The life story of Albert Einstein, the man who opened the Pandora’s box of nuclear energy, is one of the great parables of our age. It’s a hopeful tale of a late bloomer who triumphed spectacularly over a youthful reputation as a klutz and nerd – and it’s also a tragedy about an ethical scientist who helped unleash the most catastrophic misery on the world since the Inquisition: the nuclear bomb.
Last season Frieda Wishinsky’s What’s the Matter with Albert retold Einstein’s story in picture-book form for young readers. Equally engagingly, Elizabeth MacLeod’s new biography in Kids Can’s Snapshot series uses a magazine-style layout.
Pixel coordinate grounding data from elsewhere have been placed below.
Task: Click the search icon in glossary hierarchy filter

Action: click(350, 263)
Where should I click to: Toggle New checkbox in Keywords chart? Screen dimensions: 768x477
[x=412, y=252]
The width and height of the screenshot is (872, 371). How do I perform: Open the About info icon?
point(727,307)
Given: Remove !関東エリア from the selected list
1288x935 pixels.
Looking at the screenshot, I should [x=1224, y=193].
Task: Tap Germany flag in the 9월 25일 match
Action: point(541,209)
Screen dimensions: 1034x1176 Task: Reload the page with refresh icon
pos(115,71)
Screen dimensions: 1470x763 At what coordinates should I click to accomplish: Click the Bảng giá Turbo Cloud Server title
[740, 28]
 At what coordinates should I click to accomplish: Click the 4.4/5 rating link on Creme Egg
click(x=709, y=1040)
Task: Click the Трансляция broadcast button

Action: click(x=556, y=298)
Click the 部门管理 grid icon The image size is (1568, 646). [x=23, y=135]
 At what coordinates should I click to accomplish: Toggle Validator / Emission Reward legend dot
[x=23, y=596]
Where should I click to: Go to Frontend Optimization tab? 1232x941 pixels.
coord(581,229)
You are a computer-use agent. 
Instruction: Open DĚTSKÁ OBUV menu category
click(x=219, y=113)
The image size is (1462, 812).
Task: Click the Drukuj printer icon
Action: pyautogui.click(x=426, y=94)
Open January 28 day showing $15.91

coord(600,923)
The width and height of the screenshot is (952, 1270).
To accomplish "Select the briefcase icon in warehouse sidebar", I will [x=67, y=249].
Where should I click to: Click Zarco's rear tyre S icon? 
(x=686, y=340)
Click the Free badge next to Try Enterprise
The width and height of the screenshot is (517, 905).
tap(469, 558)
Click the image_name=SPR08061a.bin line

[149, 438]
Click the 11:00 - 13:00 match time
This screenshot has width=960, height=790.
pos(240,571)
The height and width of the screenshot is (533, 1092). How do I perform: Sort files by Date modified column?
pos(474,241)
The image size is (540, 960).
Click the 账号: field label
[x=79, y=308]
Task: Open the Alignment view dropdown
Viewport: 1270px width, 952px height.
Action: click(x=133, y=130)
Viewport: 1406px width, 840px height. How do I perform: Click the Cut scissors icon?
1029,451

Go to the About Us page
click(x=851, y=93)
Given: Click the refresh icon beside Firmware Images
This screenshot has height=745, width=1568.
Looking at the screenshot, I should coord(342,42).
MacLeod, a Toronto children’s writer, has already taken on L.M. Montgomery, Alexander Graham Bell, and the Wright brothers. Now she deftly places Einstein in the contexts of scientific discovery and 20th-century culture.
The richly visual format accommodates both devoted bookworms and kids whose reading is confined mostly to web sites – instead of clicking a link, they have only to turn the page. MacLeod’s text is lively and direct, and she has a knack for making challenging terms like “theoretical physicist” and “electromagnetism” seem like child’s play. Besides a cartoon Albert to guide readers through the high points, there are more than 25 photos of him at various stages, from the velvet-suited child to the shaggy-headed senior scientist in a very cool black leather jacket, scribbling equations. Every page is crammed with intriguing facts, including the little-known one that early in his career as a patent-office clerk, he approved the mould for Toblerone chocolates.